__Aim 1__. Reproduce the part of the query-plan thread that starts with "gregorywaynepower commented Feb" and goes on through "around these suggestions.".
__Aim 2__. In the query-plan thread, how many rows are in the test table that Maxxen built to compare query plans?

──────── Source excerpt

Maxxen commented Feb 7, 2025

I don't know exactly what PostGIS does to make it that much faster... is the table indexed? I guess it would be possible to create a temporary r-tree index to prune out distance checks in a custom operator, but I don't know if that's what the Postgres optimizer does. We could definitely do that though with some work.

@gregorywaynepower
Copy link

gregorywaynepower commented Feb 7, 2025

@bertt You may want to take a look at some of these recommendations for GeoParquet--you may have better luck recreating those GeoParquet files around these suggestions.

https://github.com/opengeospatial/geoparquet/pull/254/files

@Maxxen
Copy link
Member

Maxxen commented Feb 7, 2025

Ok, the Postgres query plan seems to be basically equivalent to ours, here ive created a table with 100k rows of random ids and points.

CREATE TABLE t2 AS SELECT i::VARCHAR as id, st_point(i, i) as pos FROM generate_series(1, 100000) as I
EXPLAIN SELECT
    a.id AS city_a,
    b.id AS city_b,
    ST_Distance(
        a.pos,
        b.pos
    ) AS distance_degrees
FROM t2 a JOIN t2 b ON a.id <> b.id
WHERE ST_Distance(
    a.pos,
    b.pos
) <= 5;
 Nested Loop  (cost=0.00..166919453918.00 rows=3333300000 width=18)
   Join Filter: (((a.id)::text <> (b.id)::text) AND (st_distance(a.pos, b.pos) <= '5'::double precision))
   ->  Seq Scan on t2 a  (cost=0.00..1834.00 rows=100000 width=37)
   ->  Materialize  (cost=0.00..3116.00 rows=100000 width=37)

────────────────
──────── Data segment

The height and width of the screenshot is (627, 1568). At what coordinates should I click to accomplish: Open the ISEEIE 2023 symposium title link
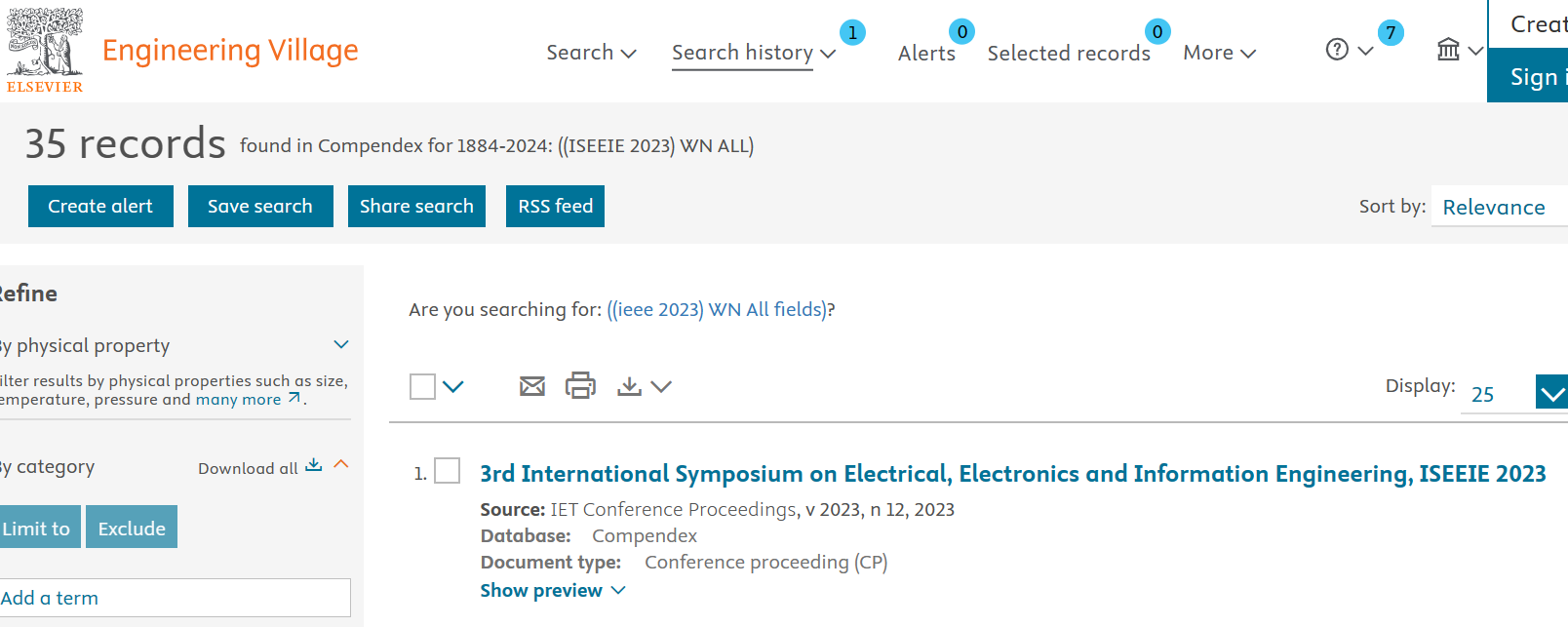(1012, 473)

────────────────

__Answer 1__.
gregorywaynepower commented Feb 7, 2025

@bertt You may want to take a look at some of these recommendations for GeoParquet--you may have better luck recreating those GeoParquet files around these suggestions.

__Answer 2__. 100k rows of random ids and points.